◆ ACTIVITY ◆
Set down, please, without alteration, the lines of the entries below from the first through the one containing "Select Allow in".

Top of MATERIAL TO PROCESS

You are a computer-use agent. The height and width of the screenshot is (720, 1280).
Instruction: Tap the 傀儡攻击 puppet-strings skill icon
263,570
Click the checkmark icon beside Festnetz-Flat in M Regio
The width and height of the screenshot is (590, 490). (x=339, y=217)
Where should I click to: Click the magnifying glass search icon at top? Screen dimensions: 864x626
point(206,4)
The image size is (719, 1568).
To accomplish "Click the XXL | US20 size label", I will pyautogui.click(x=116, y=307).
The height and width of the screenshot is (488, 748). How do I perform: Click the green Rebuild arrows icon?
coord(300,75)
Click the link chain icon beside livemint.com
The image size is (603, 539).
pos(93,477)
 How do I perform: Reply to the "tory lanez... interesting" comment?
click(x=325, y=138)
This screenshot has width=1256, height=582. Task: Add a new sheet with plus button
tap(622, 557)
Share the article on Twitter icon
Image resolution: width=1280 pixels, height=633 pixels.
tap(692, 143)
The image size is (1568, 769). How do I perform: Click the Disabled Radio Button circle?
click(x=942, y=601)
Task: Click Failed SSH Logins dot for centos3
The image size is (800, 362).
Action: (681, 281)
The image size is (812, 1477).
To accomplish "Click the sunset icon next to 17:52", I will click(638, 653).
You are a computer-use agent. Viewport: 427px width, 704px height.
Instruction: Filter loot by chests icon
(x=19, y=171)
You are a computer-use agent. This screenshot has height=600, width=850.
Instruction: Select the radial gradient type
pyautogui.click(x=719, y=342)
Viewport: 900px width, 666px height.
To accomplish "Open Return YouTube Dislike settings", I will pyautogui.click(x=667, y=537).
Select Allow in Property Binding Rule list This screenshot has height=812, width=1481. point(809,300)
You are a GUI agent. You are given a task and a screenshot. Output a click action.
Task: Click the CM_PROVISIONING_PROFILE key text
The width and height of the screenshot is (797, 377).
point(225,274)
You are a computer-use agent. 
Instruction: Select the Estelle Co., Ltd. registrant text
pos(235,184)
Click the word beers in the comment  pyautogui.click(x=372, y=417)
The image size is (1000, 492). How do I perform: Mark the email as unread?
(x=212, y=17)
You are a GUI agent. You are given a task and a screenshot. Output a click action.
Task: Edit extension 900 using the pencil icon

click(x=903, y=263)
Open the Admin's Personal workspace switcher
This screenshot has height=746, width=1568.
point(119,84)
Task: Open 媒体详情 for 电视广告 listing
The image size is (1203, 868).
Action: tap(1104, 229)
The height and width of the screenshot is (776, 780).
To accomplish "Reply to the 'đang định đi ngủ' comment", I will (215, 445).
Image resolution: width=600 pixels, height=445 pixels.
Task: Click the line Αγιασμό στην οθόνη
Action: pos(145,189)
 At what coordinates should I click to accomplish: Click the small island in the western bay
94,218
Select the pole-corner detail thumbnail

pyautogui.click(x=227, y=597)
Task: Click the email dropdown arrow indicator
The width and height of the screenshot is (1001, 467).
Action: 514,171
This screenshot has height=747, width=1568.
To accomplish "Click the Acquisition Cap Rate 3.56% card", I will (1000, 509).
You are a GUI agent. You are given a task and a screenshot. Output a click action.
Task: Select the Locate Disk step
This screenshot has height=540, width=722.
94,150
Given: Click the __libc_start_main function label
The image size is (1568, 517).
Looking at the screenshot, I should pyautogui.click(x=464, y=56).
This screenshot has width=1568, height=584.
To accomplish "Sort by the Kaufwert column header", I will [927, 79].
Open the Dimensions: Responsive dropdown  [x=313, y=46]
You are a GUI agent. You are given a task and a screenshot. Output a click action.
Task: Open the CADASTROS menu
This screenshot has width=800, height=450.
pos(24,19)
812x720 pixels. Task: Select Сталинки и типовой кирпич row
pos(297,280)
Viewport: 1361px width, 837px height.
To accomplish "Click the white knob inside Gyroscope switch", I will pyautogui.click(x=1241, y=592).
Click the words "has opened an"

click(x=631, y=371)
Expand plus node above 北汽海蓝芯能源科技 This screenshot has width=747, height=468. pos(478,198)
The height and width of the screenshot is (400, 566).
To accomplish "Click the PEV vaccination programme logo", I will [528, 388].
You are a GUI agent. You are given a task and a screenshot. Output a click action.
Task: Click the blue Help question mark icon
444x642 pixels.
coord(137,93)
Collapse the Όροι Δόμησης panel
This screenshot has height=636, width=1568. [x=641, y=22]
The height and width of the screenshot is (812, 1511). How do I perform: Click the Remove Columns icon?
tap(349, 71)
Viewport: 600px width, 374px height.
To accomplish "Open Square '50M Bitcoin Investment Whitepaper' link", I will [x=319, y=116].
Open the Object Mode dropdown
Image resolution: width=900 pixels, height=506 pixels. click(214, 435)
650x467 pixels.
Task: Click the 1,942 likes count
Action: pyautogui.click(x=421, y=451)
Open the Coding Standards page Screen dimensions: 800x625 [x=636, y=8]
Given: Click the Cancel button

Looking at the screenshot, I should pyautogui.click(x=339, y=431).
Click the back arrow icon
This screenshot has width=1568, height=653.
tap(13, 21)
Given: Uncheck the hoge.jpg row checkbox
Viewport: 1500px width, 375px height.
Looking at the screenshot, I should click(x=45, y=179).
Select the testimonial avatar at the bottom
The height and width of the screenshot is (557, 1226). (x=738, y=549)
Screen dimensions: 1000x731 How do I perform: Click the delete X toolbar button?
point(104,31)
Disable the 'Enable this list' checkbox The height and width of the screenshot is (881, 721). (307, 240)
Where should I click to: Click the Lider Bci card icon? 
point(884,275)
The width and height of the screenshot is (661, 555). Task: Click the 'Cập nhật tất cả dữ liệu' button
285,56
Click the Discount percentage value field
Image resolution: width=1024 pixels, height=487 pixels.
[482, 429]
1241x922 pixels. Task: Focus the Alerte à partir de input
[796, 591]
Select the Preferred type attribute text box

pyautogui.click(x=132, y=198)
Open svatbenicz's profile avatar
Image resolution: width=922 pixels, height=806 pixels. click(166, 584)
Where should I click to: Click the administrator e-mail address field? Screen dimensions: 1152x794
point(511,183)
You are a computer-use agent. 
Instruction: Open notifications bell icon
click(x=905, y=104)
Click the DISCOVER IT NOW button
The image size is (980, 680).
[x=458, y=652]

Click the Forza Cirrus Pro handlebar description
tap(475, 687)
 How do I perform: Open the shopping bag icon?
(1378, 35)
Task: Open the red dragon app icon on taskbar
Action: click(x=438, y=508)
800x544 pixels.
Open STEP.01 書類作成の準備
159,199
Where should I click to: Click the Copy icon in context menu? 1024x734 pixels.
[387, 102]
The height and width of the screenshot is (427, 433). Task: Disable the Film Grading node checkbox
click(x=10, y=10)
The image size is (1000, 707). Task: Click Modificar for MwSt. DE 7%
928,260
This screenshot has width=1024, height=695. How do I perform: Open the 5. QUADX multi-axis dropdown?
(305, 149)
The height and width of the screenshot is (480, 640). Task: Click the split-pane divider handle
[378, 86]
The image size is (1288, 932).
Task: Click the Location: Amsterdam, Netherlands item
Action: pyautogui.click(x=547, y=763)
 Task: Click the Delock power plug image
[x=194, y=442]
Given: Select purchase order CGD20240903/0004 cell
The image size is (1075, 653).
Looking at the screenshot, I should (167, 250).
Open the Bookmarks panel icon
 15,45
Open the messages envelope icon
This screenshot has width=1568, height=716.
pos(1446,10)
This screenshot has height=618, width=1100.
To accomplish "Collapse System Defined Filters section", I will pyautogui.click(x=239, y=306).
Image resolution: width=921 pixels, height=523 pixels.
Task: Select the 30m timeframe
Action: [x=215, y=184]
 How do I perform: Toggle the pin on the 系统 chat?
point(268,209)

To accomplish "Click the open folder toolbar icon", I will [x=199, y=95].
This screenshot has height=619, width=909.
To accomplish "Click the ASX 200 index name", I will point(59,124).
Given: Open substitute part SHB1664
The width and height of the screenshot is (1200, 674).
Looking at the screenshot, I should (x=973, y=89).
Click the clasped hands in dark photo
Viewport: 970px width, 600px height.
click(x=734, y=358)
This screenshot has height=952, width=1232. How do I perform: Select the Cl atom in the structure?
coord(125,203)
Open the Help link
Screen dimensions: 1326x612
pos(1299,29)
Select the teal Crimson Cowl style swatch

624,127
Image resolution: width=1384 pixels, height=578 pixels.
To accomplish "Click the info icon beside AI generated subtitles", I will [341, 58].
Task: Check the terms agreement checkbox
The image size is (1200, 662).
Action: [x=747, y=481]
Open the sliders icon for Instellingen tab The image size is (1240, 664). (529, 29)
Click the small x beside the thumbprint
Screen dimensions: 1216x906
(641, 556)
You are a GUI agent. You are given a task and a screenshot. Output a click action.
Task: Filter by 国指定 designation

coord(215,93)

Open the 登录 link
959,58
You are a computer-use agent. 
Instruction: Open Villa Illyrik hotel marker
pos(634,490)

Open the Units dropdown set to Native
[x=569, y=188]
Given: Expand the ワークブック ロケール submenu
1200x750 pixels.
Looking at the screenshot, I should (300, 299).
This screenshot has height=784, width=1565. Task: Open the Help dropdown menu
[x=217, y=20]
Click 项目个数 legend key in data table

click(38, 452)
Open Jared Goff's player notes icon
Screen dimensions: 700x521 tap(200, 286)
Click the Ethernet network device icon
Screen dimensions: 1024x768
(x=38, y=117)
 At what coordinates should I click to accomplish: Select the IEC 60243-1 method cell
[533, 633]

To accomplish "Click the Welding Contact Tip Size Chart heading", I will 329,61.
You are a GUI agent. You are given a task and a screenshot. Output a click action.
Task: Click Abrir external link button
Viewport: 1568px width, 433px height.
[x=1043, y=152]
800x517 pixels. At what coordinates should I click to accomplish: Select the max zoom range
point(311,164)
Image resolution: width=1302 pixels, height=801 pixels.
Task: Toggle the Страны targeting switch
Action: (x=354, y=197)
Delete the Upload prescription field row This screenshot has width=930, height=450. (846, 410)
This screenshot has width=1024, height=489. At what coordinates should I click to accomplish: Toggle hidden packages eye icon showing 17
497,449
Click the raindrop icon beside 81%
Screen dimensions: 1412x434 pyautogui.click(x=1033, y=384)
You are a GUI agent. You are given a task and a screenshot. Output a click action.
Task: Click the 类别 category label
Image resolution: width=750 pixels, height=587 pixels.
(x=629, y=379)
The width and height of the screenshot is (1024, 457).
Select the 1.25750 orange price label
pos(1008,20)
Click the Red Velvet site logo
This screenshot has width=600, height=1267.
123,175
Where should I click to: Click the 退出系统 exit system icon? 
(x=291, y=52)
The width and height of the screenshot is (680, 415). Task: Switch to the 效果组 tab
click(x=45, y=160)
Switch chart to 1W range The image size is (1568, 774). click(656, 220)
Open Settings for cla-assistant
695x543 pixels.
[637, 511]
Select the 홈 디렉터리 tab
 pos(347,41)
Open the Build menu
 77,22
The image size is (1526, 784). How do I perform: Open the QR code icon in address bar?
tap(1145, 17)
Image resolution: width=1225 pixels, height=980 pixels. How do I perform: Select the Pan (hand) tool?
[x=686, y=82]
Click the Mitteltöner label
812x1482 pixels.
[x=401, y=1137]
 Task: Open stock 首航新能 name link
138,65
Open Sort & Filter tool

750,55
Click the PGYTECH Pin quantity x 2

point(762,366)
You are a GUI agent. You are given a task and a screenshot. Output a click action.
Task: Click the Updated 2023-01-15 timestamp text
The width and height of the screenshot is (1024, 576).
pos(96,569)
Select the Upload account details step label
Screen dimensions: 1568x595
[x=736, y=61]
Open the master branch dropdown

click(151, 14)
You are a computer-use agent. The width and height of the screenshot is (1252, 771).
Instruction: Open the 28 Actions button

Bottom of MATERIAL TO PROCESS

◆ ANSWER ◆
You are a computer-use agent. The height and width of the screenshot is (720, 1280).
Instruction: Tap the 傀儡攻击 puppet-strings skill icon
263,570
Click the checkmark icon beside Festnetz-Flat in M Regio
The width and height of the screenshot is (590, 490). (x=339, y=217)
Where should I click to: Click the magnifying glass search icon at top? Screen dimensions: 864x626
point(206,4)
The image size is (719, 1568).
To accomplish "Click the XXL | US20 size label", I will pyautogui.click(x=116, y=307).
The height and width of the screenshot is (488, 748). How do I perform: Click the green Rebuild arrows icon?
coord(300,75)
Click the link chain icon beside livemint.com
The image size is (603, 539).
pos(93,477)
 How do I perform: Reply to the "tory lanez... interesting" comment?
click(x=325, y=138)
This screenshot has width=1256, height=582. Task: Add a new sheet with plus button
tap(622, 557)
Share the article on Twitter icon
Image resolution: width=1280 pixels, height=633 pixels.
tap(692, 143)
The image size is (1568, 769). How do I perform: Click the Disabled Radio Button circle?
click(x=942, y=601)
Task: Click Failed SSH Logins dot for centos3
The image size is (800, 362).
Action: (681, 281)
The image size is (812, 1477).
To accomplish "Click the sunset icon next to 17:52", I will click(638, 653).
You are a computer-use agent. Viewport: 427px width, 704px height.
Instruction: Filter loot by chests icon
(x=19, y=171)
You are a computer-use agent. This screenshot has height=600, width=850.
Instruction: Select the radial gradient type
pyautogui.click(x=719, y=342)
Viewport: 900px width, 666px height.
To accomplish "Open Return YouTube Dislike settings", I will pyautogui.click(x=667, y=537).
Select Allow in Property Binding Rule list This screenshot has height=812, width=1481. point(809,300)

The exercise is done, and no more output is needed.